Periodismo Maldito: Los comediantes

Ciertos personajes sienten que tienen alma de comediantes, pero en realidad deberían dedicarse a otra cosa. Algunos de ellos efectivamente trabajan de otra cosa. Sin embargo, eso no les impide tratar de ejercer lo que ellos creen que es su verdadero talento.

Los periodistas deportivos que quieren ser comediantes son fáciles de reconocer: son los que ponen el humor en primer lugar, por encima de la rigurosidad fáctica. Prefieren ser graciosos a estar bien informados. (Existen otros, que complementan su performance informativa con gracia. Ellos no son los que describimos aquí.)

Estos especímenes, en general, trabajan de noteros. Tienden a poner un micrófono delante de los protagonistas, pero no para acercarnos sus palabras sino para tener una audiencia para sus chistes. Muchas veces se ven en la obligación de explicar que sus preguntas no eran en serio, de modo que el ocasional interlocutor no tenga que pensar una respuesta adecuada. De este modo le indican que se ría. Ocurre que muchas veces los protagonistas acaban de salir de jugar un partido, están cansados y pasados de revoluciones, entonces es necesario que el periodista le diferencie las preguntas de verdad y las humorísticas (también es cierto que unas y otras, en muchos casos, no se diferencian demasiado).

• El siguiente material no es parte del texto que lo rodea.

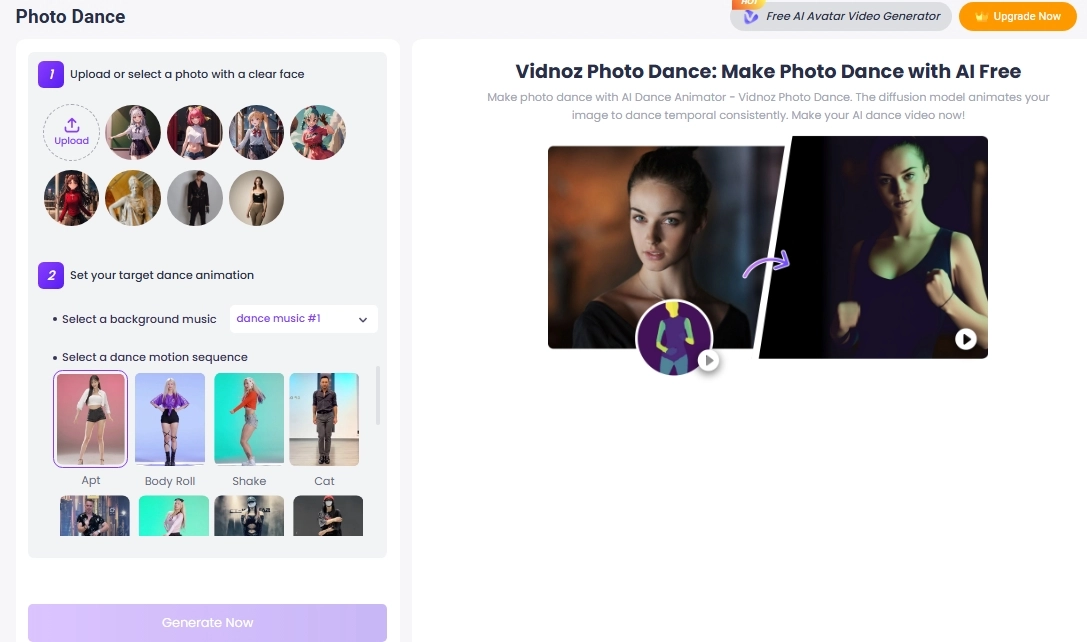Open the dance music #1 dropdown

[303, 318]
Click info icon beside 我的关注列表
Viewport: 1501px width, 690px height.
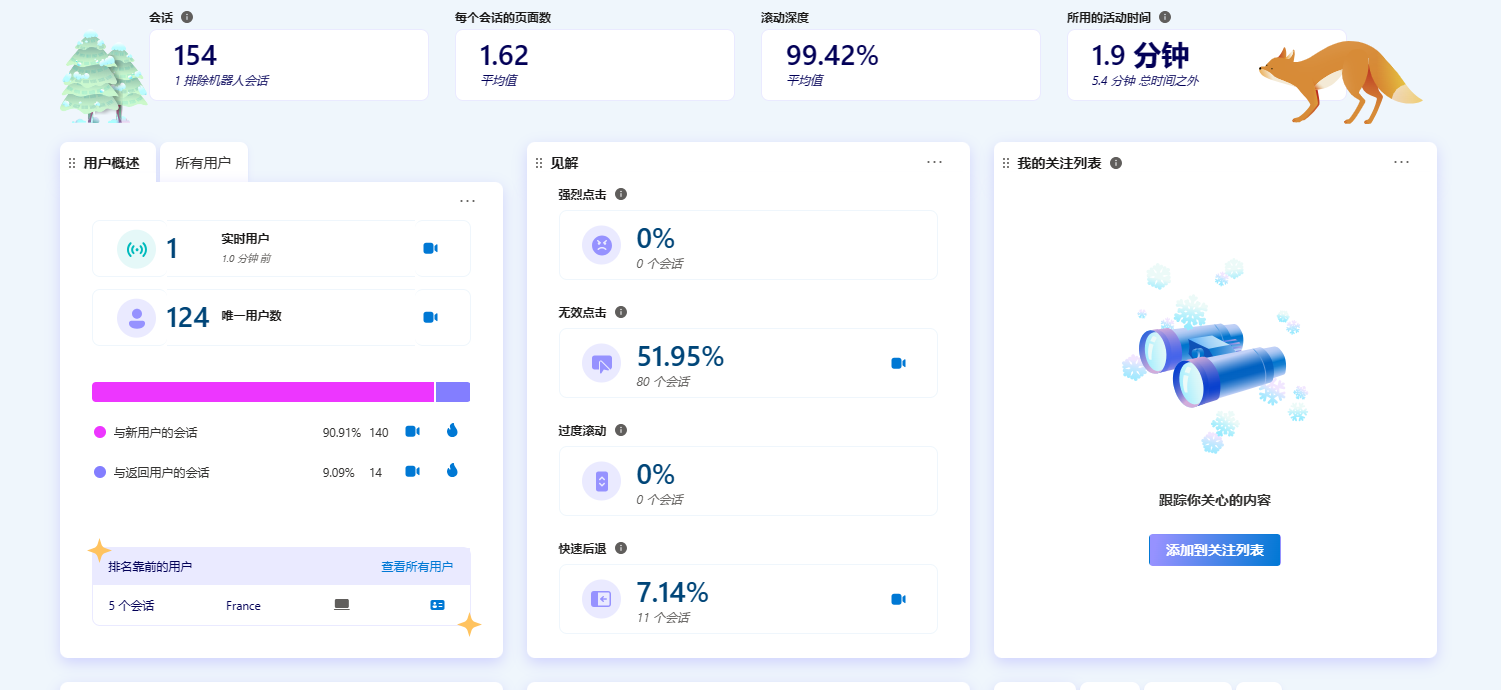[1116, 163]
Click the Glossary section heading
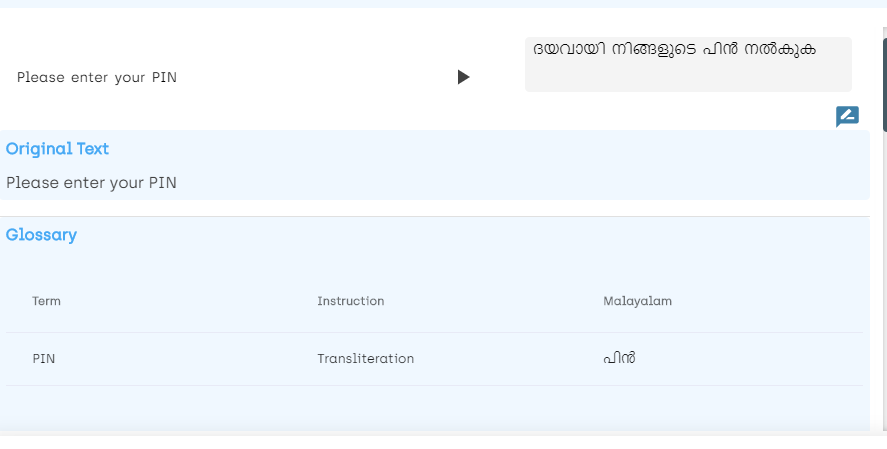Image resolution: width=887 pixels, height=449 pixels. pyautogui.click(x=41, y=235)
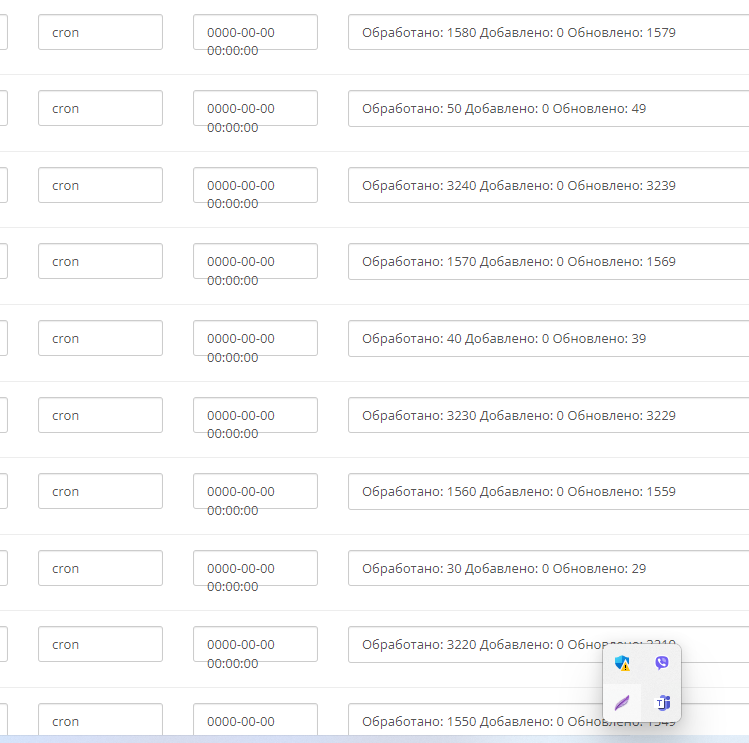Image resolution: width=749 pixels, height=743 pixels.
Task: Click the result field showing Обработано: 40
Action: 548,338
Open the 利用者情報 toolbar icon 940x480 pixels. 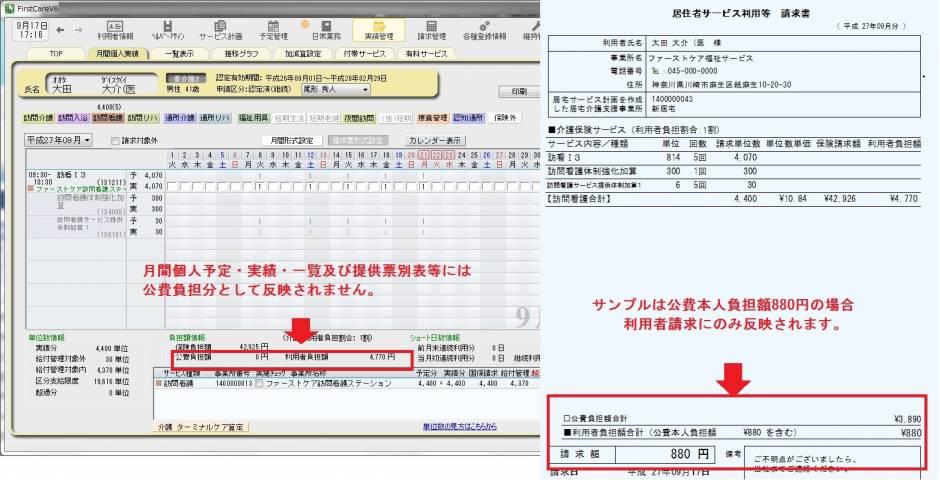116,29
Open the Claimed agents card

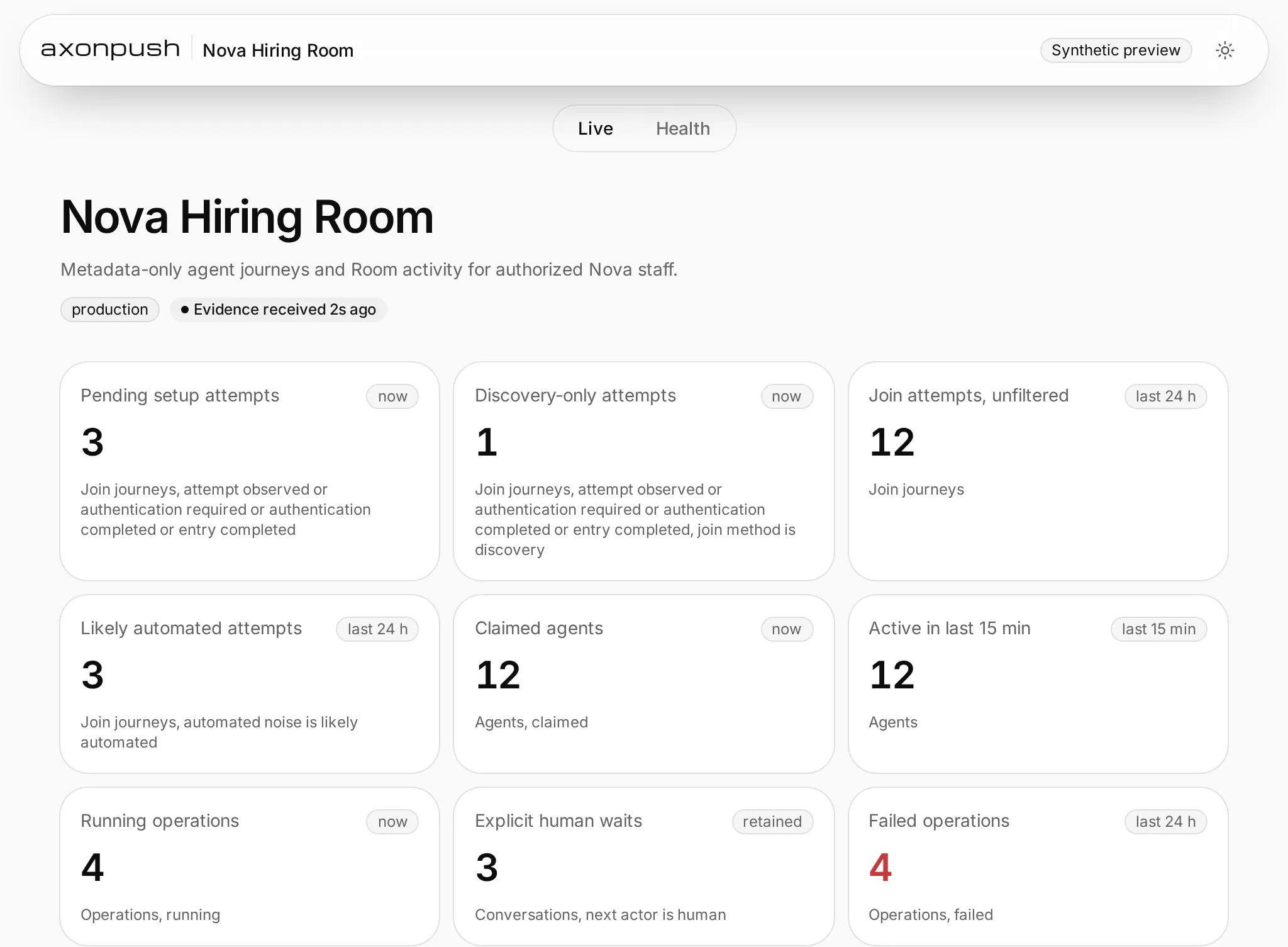(643, 683)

Algunos de estos personajes saben que ellos no son los que el público quiere ver, y tienen la noble intención de cooperar con los verdaderos protagonistas para que sean ellos quienes obtienen la gracia. Porque quieren la satisfacción de que sus chistes sean escuchados por el público, sin importar quién los diga. De modo que piensan un chiste de formato pregunta-respuesta y hacen la pregunta. No siempre la respuesta es la esperada, pero eso no es problema: si llega a ser necesario, el periodista comediante la indicará con mayor o menor sutileza, según el caso.

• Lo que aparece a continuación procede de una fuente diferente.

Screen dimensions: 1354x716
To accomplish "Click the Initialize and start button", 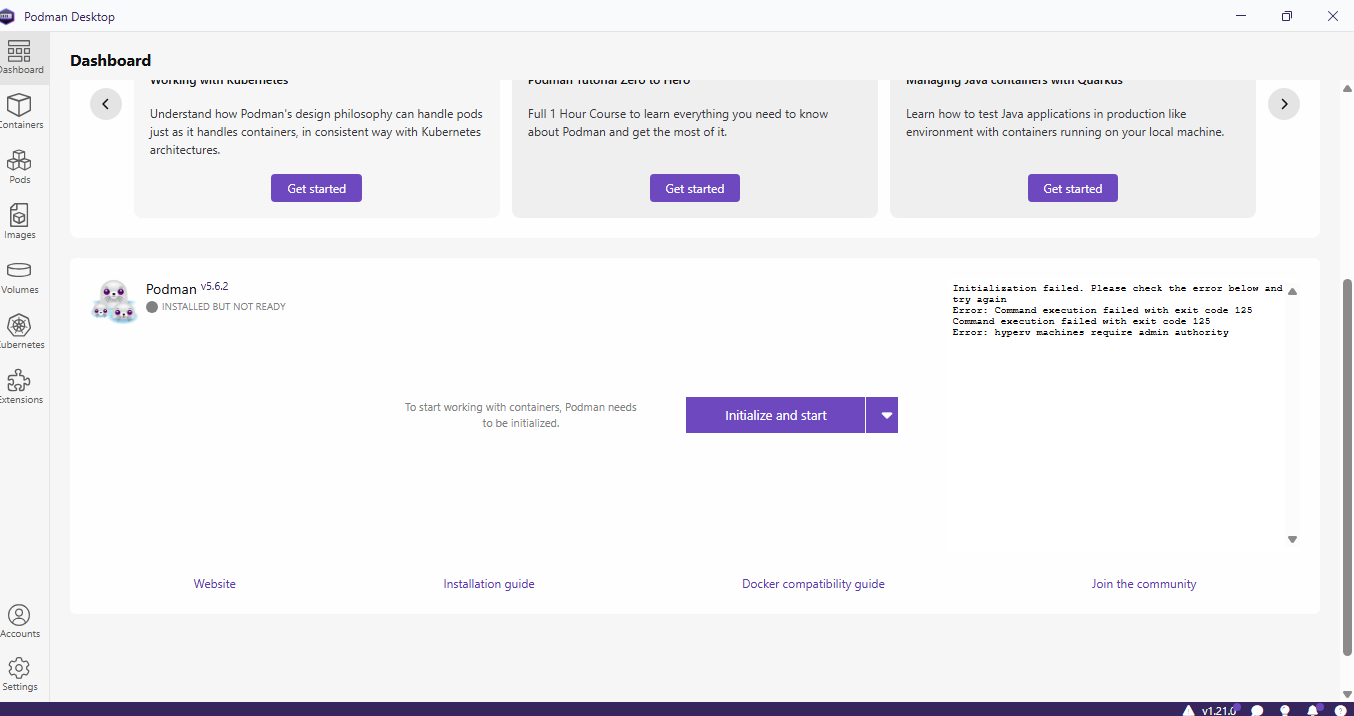I will pos(775,415).
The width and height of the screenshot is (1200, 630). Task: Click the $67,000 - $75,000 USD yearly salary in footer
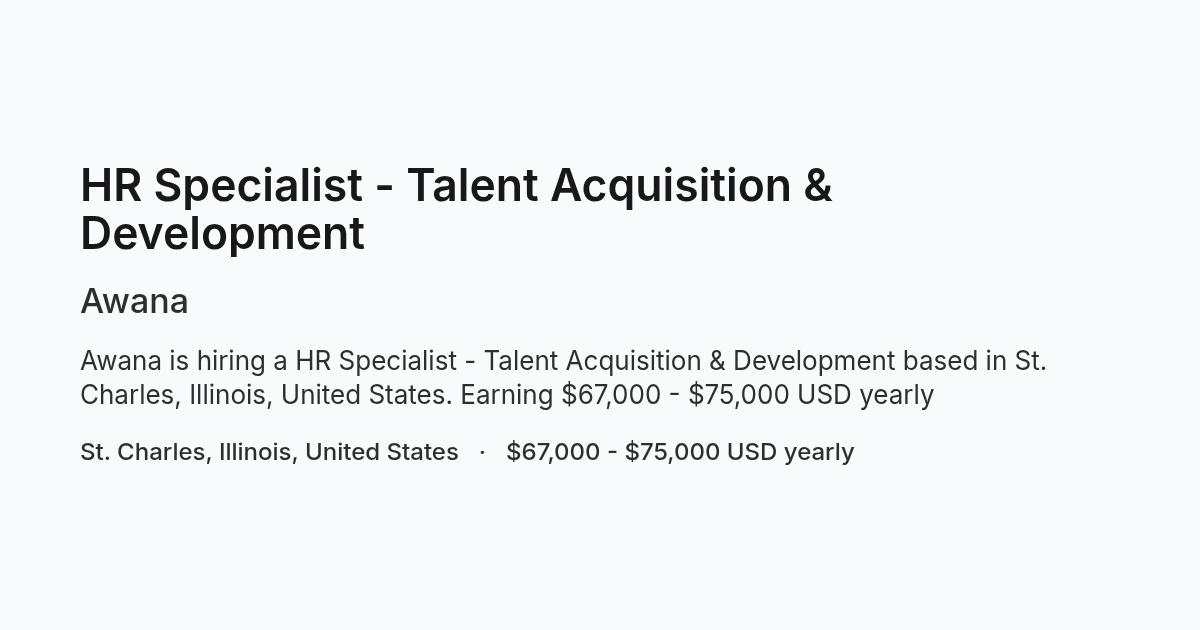pyautogui.click(x=680, y=452)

El humor en la mayoría de los casos proviene de metáforas sexuales. Ése es el secreto de todo gran comediante, porque ya se sabe que cuando el público recuerda la existencia del sexo, ríe. Se trata de un principio que ningún sociólogo ha sabido dilucidar, pero es utilizado por algunos de los más exitosos comediantes, profesionales o no. Eso sí: se requiere una gran capacidad de transmisión de ideas, porque el público no necesariamente asumirá que palabras como «mojar», «colocar» o «manguera» se utilizan para aludir al sexo.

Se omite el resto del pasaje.